DATASET:

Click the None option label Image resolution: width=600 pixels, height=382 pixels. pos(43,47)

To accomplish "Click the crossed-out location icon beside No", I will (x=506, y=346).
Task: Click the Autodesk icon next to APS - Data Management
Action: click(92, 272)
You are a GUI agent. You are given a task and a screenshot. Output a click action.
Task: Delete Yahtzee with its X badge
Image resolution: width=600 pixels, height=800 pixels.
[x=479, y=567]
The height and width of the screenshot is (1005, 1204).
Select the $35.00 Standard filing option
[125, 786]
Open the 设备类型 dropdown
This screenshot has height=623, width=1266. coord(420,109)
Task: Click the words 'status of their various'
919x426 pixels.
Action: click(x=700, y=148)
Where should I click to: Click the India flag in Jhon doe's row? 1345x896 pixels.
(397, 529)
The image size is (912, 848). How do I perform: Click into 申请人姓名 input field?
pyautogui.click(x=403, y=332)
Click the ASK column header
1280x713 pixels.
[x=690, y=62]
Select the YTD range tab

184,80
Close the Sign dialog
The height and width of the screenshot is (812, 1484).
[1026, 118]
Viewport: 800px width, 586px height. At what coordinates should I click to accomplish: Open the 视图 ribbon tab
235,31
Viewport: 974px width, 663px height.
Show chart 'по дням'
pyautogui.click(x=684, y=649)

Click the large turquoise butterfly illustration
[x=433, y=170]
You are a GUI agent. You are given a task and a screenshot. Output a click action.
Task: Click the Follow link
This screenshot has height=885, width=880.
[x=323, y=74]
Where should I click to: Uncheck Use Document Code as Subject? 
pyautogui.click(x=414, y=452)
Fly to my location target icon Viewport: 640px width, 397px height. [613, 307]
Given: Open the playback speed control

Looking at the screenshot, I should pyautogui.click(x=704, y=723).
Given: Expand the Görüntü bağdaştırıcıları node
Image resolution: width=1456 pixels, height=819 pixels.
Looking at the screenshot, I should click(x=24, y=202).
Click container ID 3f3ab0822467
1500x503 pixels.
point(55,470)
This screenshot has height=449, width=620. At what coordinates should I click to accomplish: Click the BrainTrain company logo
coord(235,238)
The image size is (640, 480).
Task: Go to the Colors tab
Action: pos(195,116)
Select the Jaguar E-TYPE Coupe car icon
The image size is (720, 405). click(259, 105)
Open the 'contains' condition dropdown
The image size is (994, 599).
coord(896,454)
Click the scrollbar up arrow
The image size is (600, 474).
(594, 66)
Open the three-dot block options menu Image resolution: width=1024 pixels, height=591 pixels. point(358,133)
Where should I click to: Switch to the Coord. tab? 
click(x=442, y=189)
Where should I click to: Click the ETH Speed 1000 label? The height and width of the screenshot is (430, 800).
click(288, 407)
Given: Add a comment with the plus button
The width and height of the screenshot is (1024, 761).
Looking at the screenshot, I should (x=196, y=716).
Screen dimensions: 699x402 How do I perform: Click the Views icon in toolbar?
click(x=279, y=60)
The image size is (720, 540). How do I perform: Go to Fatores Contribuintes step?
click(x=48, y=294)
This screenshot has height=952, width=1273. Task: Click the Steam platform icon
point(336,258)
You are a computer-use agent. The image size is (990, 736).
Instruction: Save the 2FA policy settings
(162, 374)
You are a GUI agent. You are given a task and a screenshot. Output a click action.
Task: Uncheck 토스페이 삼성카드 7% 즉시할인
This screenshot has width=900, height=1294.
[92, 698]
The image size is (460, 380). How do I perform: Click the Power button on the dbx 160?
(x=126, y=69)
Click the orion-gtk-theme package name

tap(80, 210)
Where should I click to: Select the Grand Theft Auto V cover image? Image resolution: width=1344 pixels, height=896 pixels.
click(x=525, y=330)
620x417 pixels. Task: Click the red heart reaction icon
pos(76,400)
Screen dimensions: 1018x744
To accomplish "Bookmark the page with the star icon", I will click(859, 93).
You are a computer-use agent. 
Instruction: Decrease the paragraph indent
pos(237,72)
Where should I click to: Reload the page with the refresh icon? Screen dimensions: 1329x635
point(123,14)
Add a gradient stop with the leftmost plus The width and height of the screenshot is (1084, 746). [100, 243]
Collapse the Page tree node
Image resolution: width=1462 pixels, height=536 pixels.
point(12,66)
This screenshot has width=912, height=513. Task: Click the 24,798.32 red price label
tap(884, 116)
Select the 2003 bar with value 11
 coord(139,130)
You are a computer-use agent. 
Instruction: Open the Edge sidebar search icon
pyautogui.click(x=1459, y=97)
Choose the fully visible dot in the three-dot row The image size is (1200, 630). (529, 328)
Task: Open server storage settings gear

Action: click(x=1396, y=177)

WHAT TO DO:
Everything in the listing must be returned word for word.

RESPONSE:
Click the None option label Image resolution: width=600 pixels, height=382 pixels. pos(43,47)

To accomplish "Click the crossed-out location icon beside No", I will (x=506, y=346).
Task: Click the Autodesk icon next to APS - Data Management
Action: click(92, 272)
You are a GUI agent. You are given a task and a screenshot. Output a click action.
Task: Delete Yahtzee with its X badge
Image resolution: width=600 pixels, height=800 pixels.
[x=479, y=567]
The height and width of the screenshot is (1005, 1204).
Select the $35.00 Standard filing option
[125, 786]
Open the 设备类型 dropdown
This screenshot has height=623, width=1266. coord(420,109)
Task: Click the words 'status of their various'
919x426 pixels.
Action: click(x=700, y=148)
Where should I click to: Click the India flag in Jhon doe's row? 1345x896 pixels.
(397, 529)
The image size is (912, 848). How do I perform: Click into 申请人姓名 input field?
pyautogui.click(x=403, y=332)
Click the ASK column header
1280x713 pixels.
[x=690, y=62]
Select the YTD range tab

184,80
Close the Sign dialog
The height and width of the screenshot is (812, 1484).
[1026, 118]
Viewport: 800px width, 586px height. At what coordinates should I click to accomplish: Open the 视图 ribbon tab
235,31
Viewport: 974px width, 663px height.
Show chart 'по дням'
pyautogui.click(x=684, y=649)

Click the large turquoise butterfly illustration
[x=433, y=170]
You are a GUI agent. You are given a task and a screenshot. Output a click action.
Task: Click the Follow link
This screenshot has height=885, width=880.
[x=323, y=74]
Where should I click to: Uncheck Use Document Code as Subject? 
pyautogui.click(x=414, y=452)
Fly to my location target icon Viewport: 640px width, 397px height. [613, 307]
Given: Open the playback speed control

Looking at the screenshot, I should pyautogui.click(x=704, y=723).
Given: Expand the Görüntü bağdaştırıcıları node
Image resolution: width=1456 pixels, height=819 pixels.
Looking at the screenshot, I should click(x=24, y=202).
Click container ID 3f3ab0822467
1500x503 pixels.
point(55,470)
This screenshot has height=449, width=620. At what coordinates should I click to accomplish: Click the BrainTrain company logo
coord(235,238)
The image size is (640, 480).
Task: Go to the Colors tab
Action: pos(195,116)
Select the Jaguar E-TYPE Coupe car icon
The image size is (720, 405). click(259, 105)
Open the 'contains' condition dropdown
The image size is (994, 599).
coord(896,454)
Click the scrollbar up arrow
The image size is (600, 474).
(594, 66)
Open the three-dot block options menu Image resolution: width=1024 pixels, height=591 pixels. point(358,133)
Where should I click to: Switch to the Coord. tab? 
click(x=442, y=189)
Where should I click to: Click the ETH Speed 1000 label? The height and width of the screenshot is (430, 800).
click(288, 407)
Given: Add a comment with the plus button
The width and height of the screenshot is (1024, 761).
Looking at the screenshot, I should (x=196, y=716).
Screen dimensions: 699x402 How do I perform: Click the Views icon in toolbar?
click(x=279, y=60)
The image size is (720, 540). How do I perform: Go to Fatores Contribuintes step?
click(x=48, y=294)
This screenshot has height=952, width=1273. Task: Click the Steam platform icon
point(336,258)
You are a computer-use agent. The image size is (990, 736).
Instruction: Save the 2FA policy settings
(162, 374)
You are a GUI agent. You are given a task and a screenshot. Output a click action.
Task: Uncheck 토스페이 삼성카드 7% 즉시할인
This screenshot has width=900, height=1294.
[92, 698]
The image size is (460, 380). How do I perform: Click the Power button on the dbx 160?
(x=126, y=69)
Click the orion-gtk-theme package name

tap(80, 210)
Where should I click to: Select the Grand Theft Auto V cover image? Image resolution: width=1344 pixels, height=896 pixels.
click(x=525, y=330)
620x417 pixels. Task: Click the red heart reaction icon
pos(76,400)
Screen dimensions: 1018x744
To accomplish "Bookmark the page with the star icon", I will click(859, 93).
You are a computer-use agent. 
Instruction: Decrease the paragraph indent
pos(237,72)
Where should I click to: Reload the page with the refresh icon? Screen dimensions: 1329x635
point(123,14)
Add a gradient stop with the leftmost plus The width and height of the screenshot is (1084, 746). [100, 243]
Collapse the Page tree node
Image resolution: width=1462 pixels, height=536 pixels.
point(12,66)
This screenshot has width=912, height=513. Task: Click the 24,798.32 red price label
tap(884, 116)
Select the 2003 bar with value 11
 coord(139,130)
You are a computer-use agent. 
Instruction: Open the Edge sidebar search icon
pyautogui.click(x=1459, y=97)
Choose the fully visible dot in the three-dot row The image size is (1200, 630). (529, 328)
Task: Open server storage settings gear

Action: click(x=1396, y=177)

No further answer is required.